A Day After Diwali, Santhal Tribe Celebrates Sohrai Porab to Honour Its Cattle
While Diwali celebrates the return of Lord Rama to Ayodhya, Sohrai Porab celebrates the return of the cattle to their village. Villagers in Jharkhand worship the cows by decorating them, lighting lamps, singing songs and offering pujas.
Manoj Choudhary 11 Nov 2023 7:34 AM GMT
East Singhbhum, Jharkhand
Somai Jhopri village in East Singhbhum district is busier than usual. People are busy cleaning the inside and outside of their homes, and painting its mud walls with natural colours in anticipation of Sohrai Porab, a festival of the Santhal tribal community of Jharkhand.
Sohrai Porab falls on the day after Kartik Amavasya when the festival of lights, Diwali, is celebrated across India with people lighting earthen lamps and relishing sweets.

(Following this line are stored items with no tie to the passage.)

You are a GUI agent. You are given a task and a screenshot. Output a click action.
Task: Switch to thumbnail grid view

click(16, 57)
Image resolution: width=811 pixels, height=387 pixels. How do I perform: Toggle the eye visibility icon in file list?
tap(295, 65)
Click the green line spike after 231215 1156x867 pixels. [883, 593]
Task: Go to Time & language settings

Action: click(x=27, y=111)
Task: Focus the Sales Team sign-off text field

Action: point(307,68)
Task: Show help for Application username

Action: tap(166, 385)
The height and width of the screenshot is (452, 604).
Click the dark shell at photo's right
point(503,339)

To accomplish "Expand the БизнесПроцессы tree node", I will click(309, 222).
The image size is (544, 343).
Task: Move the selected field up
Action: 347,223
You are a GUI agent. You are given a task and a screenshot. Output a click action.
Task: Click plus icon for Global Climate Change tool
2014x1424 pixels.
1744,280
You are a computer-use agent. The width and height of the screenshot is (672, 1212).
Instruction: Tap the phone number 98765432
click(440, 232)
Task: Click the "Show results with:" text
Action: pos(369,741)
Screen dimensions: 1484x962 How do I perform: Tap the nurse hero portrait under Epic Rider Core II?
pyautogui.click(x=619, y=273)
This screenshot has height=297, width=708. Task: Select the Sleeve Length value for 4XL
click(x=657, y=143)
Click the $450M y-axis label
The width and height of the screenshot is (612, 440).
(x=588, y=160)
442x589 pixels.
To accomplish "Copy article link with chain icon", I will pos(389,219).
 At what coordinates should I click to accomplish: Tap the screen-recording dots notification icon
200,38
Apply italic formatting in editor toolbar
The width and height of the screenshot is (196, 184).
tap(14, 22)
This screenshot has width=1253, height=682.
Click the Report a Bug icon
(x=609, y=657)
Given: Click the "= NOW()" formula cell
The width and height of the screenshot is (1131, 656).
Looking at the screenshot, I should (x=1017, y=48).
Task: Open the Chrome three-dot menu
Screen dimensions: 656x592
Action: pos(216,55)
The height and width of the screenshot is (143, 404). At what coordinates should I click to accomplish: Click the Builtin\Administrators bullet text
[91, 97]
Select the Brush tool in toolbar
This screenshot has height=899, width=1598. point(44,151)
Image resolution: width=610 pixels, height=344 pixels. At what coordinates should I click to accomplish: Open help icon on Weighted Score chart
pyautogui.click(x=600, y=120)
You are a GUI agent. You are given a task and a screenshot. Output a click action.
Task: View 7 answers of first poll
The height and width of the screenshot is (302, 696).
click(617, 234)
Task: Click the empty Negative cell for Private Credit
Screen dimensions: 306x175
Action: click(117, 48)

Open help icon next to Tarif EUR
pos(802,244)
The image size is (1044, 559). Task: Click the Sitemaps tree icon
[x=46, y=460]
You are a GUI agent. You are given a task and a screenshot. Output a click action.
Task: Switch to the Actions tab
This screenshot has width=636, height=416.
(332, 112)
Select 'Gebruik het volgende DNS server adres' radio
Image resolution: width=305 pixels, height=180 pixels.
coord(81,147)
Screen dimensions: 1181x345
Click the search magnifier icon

This year, Diwali is set to be celebrated on November 12 and Sohrai Porab on November 13.
The Santhali festival is celebrated for five days and villagers venerate and offer prayers to cattle that play a huge role in their daily lives.
“We hold cattle dear to us. They are like family members and no one is allowed to mistreat them. They are worshipped on Sohrai Porab for their pivotal role in cultivation, transportation, milk, in our lives,” Dhano Mardi, a resident of Somai Jhopri, told Gaon Connection.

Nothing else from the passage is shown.